What the task asks: Lay out every line of the rows below as a Markdown table with two columns, Line and Content. Number each line in order and leave out the blank ones.

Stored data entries
* Start *
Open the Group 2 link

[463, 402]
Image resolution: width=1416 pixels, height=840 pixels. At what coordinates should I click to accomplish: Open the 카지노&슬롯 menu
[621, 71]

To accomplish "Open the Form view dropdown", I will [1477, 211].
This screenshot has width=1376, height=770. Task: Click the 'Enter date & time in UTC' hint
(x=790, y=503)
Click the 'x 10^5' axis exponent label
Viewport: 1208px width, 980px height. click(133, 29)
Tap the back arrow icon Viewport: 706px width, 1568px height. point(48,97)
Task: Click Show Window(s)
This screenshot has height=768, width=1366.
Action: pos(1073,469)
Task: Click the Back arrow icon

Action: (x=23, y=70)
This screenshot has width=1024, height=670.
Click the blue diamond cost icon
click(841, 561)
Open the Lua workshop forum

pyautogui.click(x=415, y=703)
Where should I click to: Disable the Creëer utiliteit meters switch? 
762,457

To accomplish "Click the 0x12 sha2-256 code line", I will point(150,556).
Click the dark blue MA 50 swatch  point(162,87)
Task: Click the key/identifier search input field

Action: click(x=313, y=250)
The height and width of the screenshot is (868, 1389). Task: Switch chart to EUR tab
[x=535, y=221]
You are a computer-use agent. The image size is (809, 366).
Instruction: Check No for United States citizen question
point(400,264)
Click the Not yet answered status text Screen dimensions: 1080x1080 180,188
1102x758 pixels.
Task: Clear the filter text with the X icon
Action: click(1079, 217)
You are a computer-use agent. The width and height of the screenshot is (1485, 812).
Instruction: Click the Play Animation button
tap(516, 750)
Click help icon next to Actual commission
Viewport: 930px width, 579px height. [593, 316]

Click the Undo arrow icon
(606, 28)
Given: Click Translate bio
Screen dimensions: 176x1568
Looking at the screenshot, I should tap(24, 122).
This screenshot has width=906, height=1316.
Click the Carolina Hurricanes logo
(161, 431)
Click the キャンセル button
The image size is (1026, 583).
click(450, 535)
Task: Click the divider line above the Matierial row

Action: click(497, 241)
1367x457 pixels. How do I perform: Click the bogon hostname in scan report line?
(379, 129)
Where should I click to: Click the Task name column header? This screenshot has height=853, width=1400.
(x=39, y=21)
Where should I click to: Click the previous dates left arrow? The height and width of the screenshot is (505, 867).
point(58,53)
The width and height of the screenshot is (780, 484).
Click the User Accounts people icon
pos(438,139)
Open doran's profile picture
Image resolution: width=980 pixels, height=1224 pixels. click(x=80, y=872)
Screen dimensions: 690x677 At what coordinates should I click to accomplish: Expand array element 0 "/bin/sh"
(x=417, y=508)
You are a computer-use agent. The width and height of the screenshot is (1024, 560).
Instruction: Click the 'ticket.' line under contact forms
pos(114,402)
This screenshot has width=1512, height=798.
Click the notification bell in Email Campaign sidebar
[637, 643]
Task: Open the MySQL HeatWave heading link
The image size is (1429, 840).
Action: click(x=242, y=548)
* End *
Task solution:
| Line | Content |
|---|---|
| 1 | Open the Group 2 link |
| 2 | [463, 402] |
| 3 | Image resolution: width=1416 pixels, height=840 pixels. At what coordinates should I click to accomplish: Open the 카지노&슬롯 menu |
| 4 | [621, 71] |
| 5 | To accomplish "Open the Form view dropdown", I will [1477, 211]. |
| 6 | This screenshot has width=1376, height=770. Task: Click the 'Enter date & time in UTC' hint |
| 7 | (x=790, y=503) |
| 8 | Click the 'x 10^5' axis exponent label |
| 9 | Viewport: 1208px width, 980px height. click(133, 29) |
| 10 | Tap the back arrow icon Viewport: 706px width, 1568px height. point(48,97) |
| 11 | Task: Click Show Window(s) |
| 12 | This screenshot has height=768, width=1366. |
| 13 | Action: pos(1073,469) |
| 14 | Task: Click the Back arrow icon |
| 15 | Action: (x=23, y=70) |
| 16 | This screenshot has width=1024, height=670. |
| 17 | Click the blue diamond cost icon |
| 18 | click(841, 561) |
| 19 | Open the Lua workshop forum |
| 20 | pyautogui.click(x=415, y=703) |
| 21 | Where should I click to: Disable the Creëer utiliteit meters switch?  |
| 22 | 762,457 |
| 23 | To accomplish "Click the 0x12 sha2-256 code line", I will point(150,556). |
| 24 | Click the dark blue MA 50 swatch  point(162,87) |
| 25 | Task: Click the key/identifier search input field |
| 26 | Action: click(x=313, y=250) |
| 27 | The height and width of the screenshot is (868, 1389). Task: Switch chart to EUR tab |
| 28 | [x=535, y=221] |
| 29 | You are a computer-use agent. The image size is (809, 366). |
| 30 | Instruction: Check No for United States citizen question |
| 31 | point(400,264) |
| 32 | Click the Not yet answered status text Screen dimensions: 1080x1080 180,188 |
| 33 | 1102x758 pixels. |
| 34 | Task: Clear the filter text with the X icon |
| 35 | Action: click(1079, 217) |
| 36 | You are a computer-use agent. The width and height of the screenshot is (1485, 812). |
| 37 | Instruction: Click the Play Animation button |
| 38 | tap(516, 750) |
| 39 | Click help icon next to Actual commission |
| 40 | Viewport: 930px width, 579px height. [593, 316] |
| 41 | Click the Undo arrow icon |
| 42 | (606, 28) |
| 43 | Given: Click Translate bio |
| 44 | Screen dimensions: 176x1568 |
| 45 | Looking at the screenshot, I should tap(24, 122). |
| 46 | This screenshot has width=906, height=1316. |
| 47 | Click the Carolina Hurricanes logo |
| 48 | (161, 431) |
| 49 | Click the キャンセル button |
| 50 | The image size is (1026, 583). |
| 51 | click(450, 535) |
| 52 | Task: Click the divider line above the Matierial row |
| 53 | Action: click(497, 241) |
| 54 | 1367x457 pixels. How do I perform: Click the bogon hostname in scan report line? |
| 55 | (379, 129) |
| 56 | Where should I click to: Click the Task name column header? This screenshot has height=853, width=1400. |
| 57 | (x=39, y=21) |
| 58 | Where should I click to: Click the previous dates left arrow? The height and width of the screenshot is (505, 867). |
| 59 | point(58,53) |
| 60 | The width and height of the screenshot is (780, 484). |
| 61 | Click the User Accounts people icon |
| 62 | pos(438,139) |
| 63 | Open doran's profile picture |
| 64 | Image resolution: width=980 pixels, height=1224 pixels. click(x=80, y=872) |
| 65 | Screen dimensions: 690x677 At what coordinates should I click to accomplish: Expand array element 0 "/bin/sh" |
| 66 | (x=417, y=508) |
| 67 | You are a computer-use agent. The width and height of the screenshot is (1024, 560). |
| 68 | Instruction: Click the 'ticket.' line under contact forms |
| 69 | pos(114,402) |
| 70 | This screenshot has width=1512, height=798. |
| 71 | Click the notification bell in Email Campaign sidebar |
| 72 | [637, 643] |
| 73 | Task: Open the MySQL HeatWave heading link |
| 74 | The image size is (1429, 840). |
| 75 | Action: click(x=242, y=548) |